River in Rombo District, Kilimanjaro Region, Tanzania

The River Lumi (also Lomi or Luffu) is located in Rombo District, Kilimanjaro in northereast Tanzania and a small
part in southern Kenya in Coast Province. It originates on the east side of Mawenzi peak
on the east side of (Mount Kilimanjaro), and flows so close to the River Rombo as almost to form a fork. The Lumi, however, maintains its southerly direction, and may thus be said to represent the upper course of the Ruvu, one of tho two main sources of the Pangani River.

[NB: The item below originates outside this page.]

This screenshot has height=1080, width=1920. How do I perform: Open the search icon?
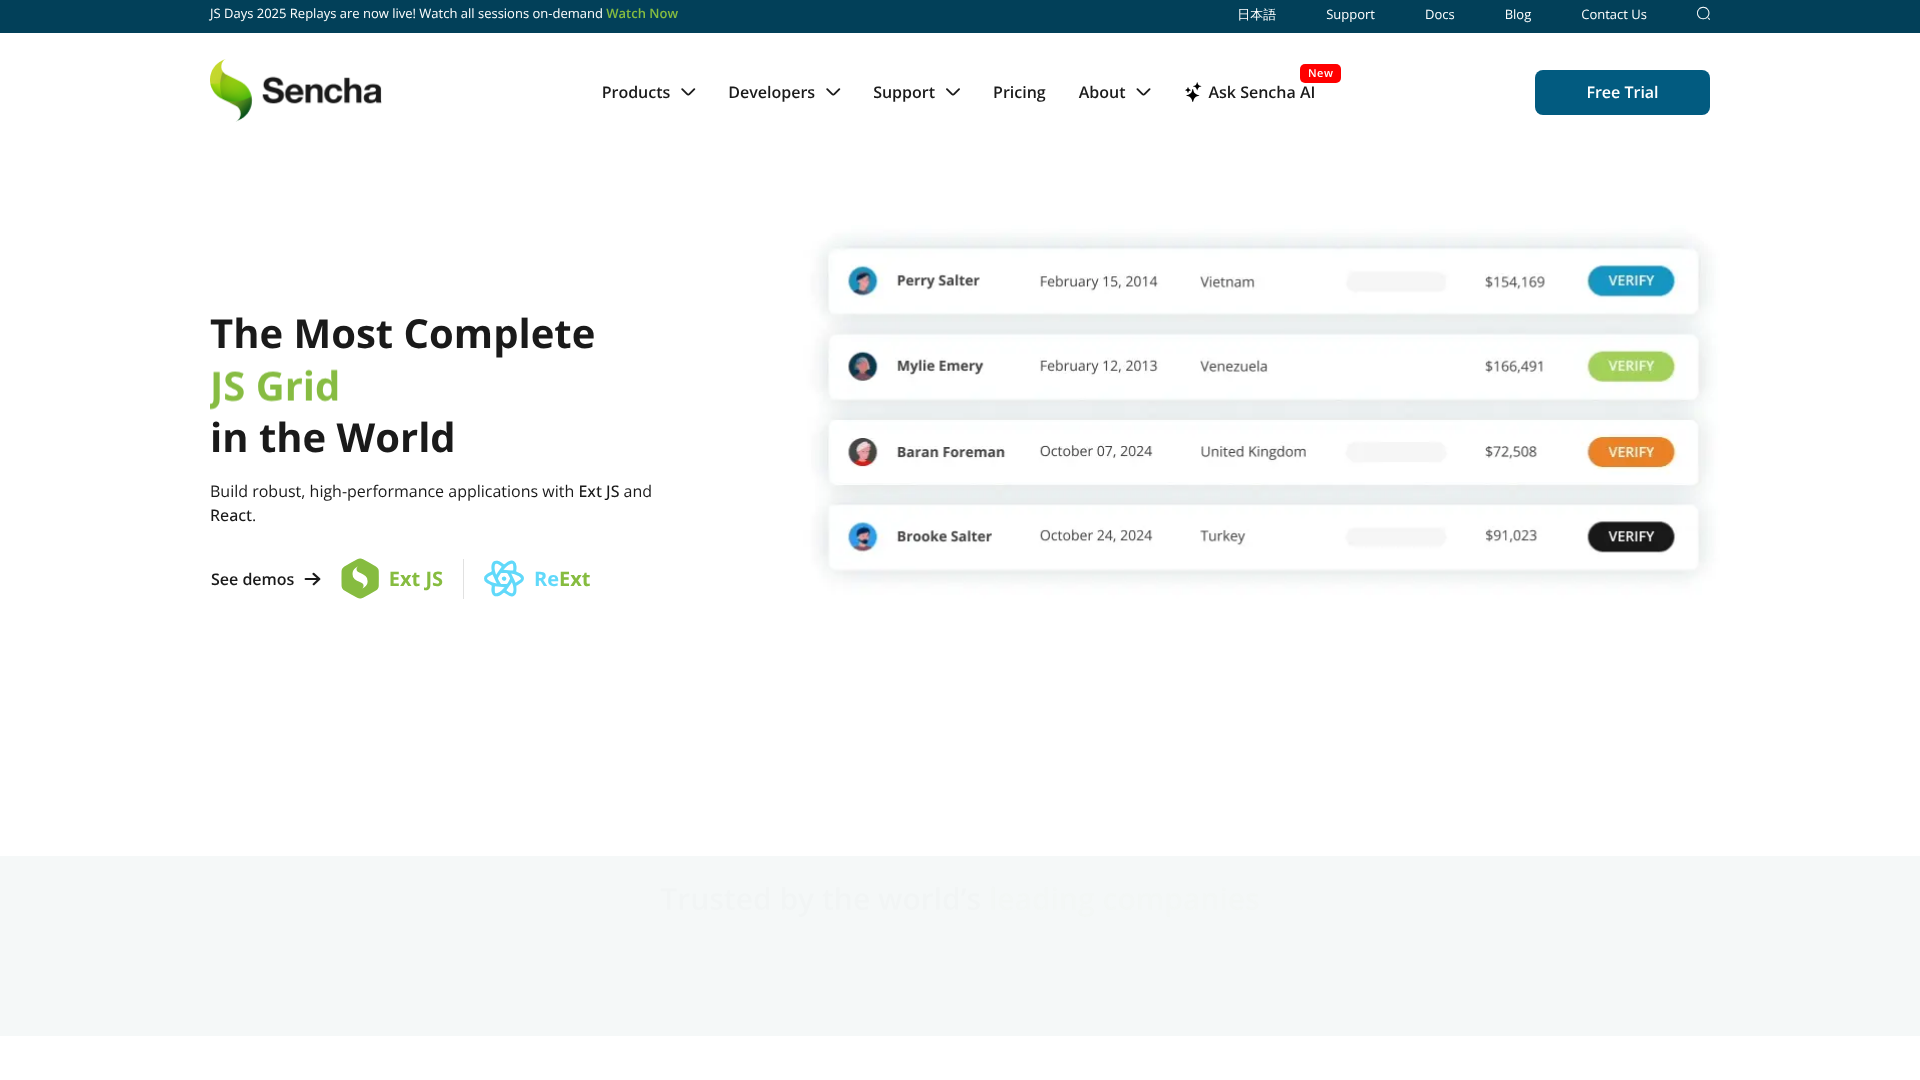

It flows around the Lake Chala and the Taveta town in the west and empties into the Lake Jipe. The fish species Barbus sp. 'Pangani' has only been found in the river's N'joro Springs, situated in the upper Pangani River drainage basin.

==Wetland management==
Most water taken from the Lumi is from the section that flows through Kenya. After the building of several dams along the Kenyan side of the Lumi, and with several periods of reduced rainfall, the dry up of Lake Jipe became a concern, necessitating wetland management programs. During the period of 2004–2006, the United Nations Development Programme GEF Small Grants Programme and the Biodiversity Conservation Programme of the European Union have completed a de-siltation and restoration project of the river's original course.